In medical self-diagnosis, missing context can change the entire direction of the advice. A chatbot may not know which detail is absent. A user may not know that the missing detail is important. That is the two-way communication problem at the center of the study.

Tech companies are still pushing deeper into health

The findings arrive as major technology companies continue to explore AI in healthcare and wellness. Apple is reportedly developing an AI tool that can dispense advice related to exercise, diet, and sleep. Amazon is exploring an AI-based way to analyze medical databases for "social determinants of health." Microsoft is helping build AI to triage messages to care providers sent from patients.

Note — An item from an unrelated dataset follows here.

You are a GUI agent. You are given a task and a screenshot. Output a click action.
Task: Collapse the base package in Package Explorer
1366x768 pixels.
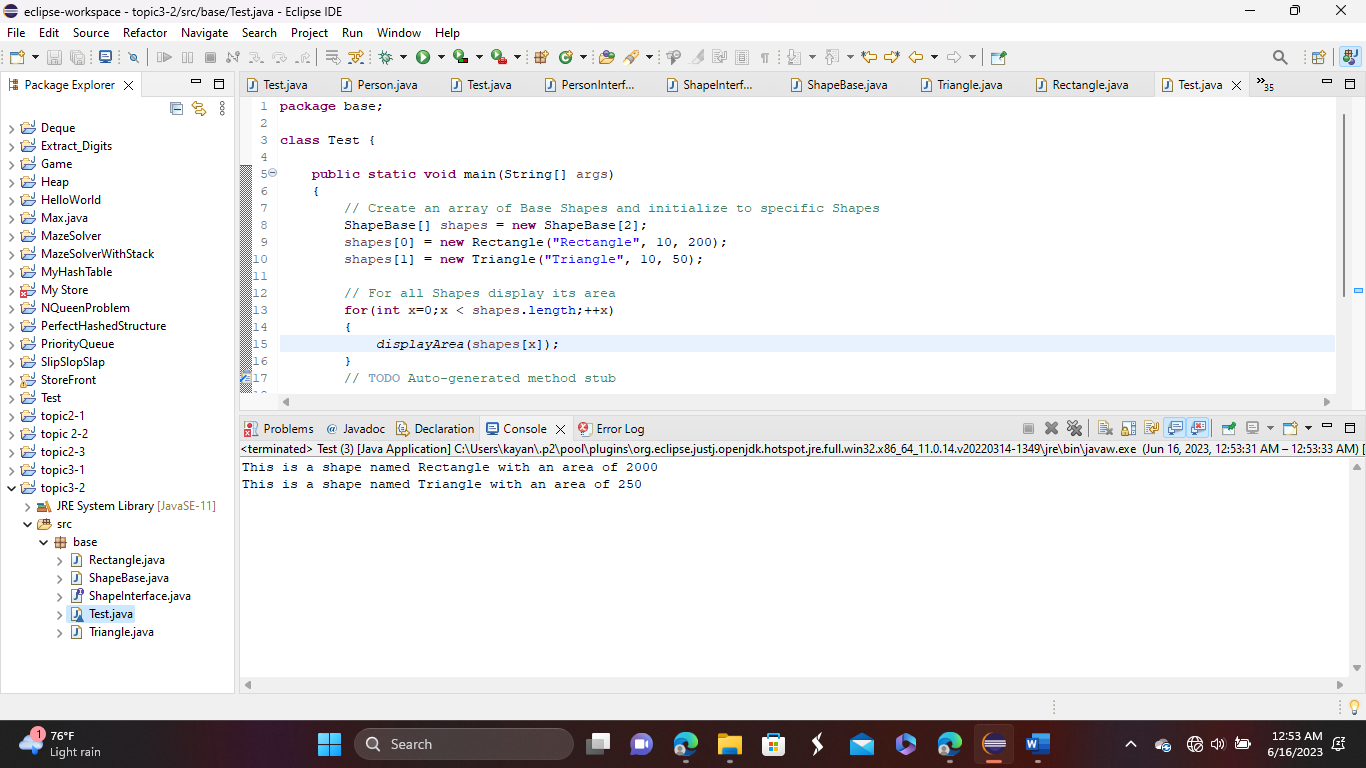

These projects are not identical to chatbot self-diagnosis, but they sit in the same wider trend: companies are looking for ways to use AI to improve health outcomes. The Oxford-led study is a reminder that real-world use can be more complicated than model performance alone.

TechCrunch has previously reported that professionals and patients are mixed on whether AI is ready for higher-risk health applications. The American Medical Association recommends against physician use of chatbots like ChatGPT for assistance with clinical decisions. Major AI companies, including OpenAI, warn against making diagnoses based on their chatbots' outputs.

What the study implies for patients

The clearest takeaway is not that people will stop asking chatbots health questions. The survey data suggests many already do. The more practical issue is whether people understand the limits of the answers they receive.

Mahdi's recommendation was direct: "We would recommend relying on trusted sources of information for healthcare decisions." He also said, "Current evaluation methods for [chatbots] do not reflect the complexity of interacting with human users. Like clinical trials for new medications, [chatbot] systems should be tested in the real world before being deployed."

That real-world testing point is central. A chatbot may perform differently when judged on a controlled benchmark than when used by a person who is worried, missing details, or trying to decide whether a symptom is serious.

For health chatbots to become safer and more useful, the interaction itself has to be evaluated, not only the model's answer in isolation. The study suggests that the future of AI in healthcare depends as much on communication design and user behavior as on the underlying model.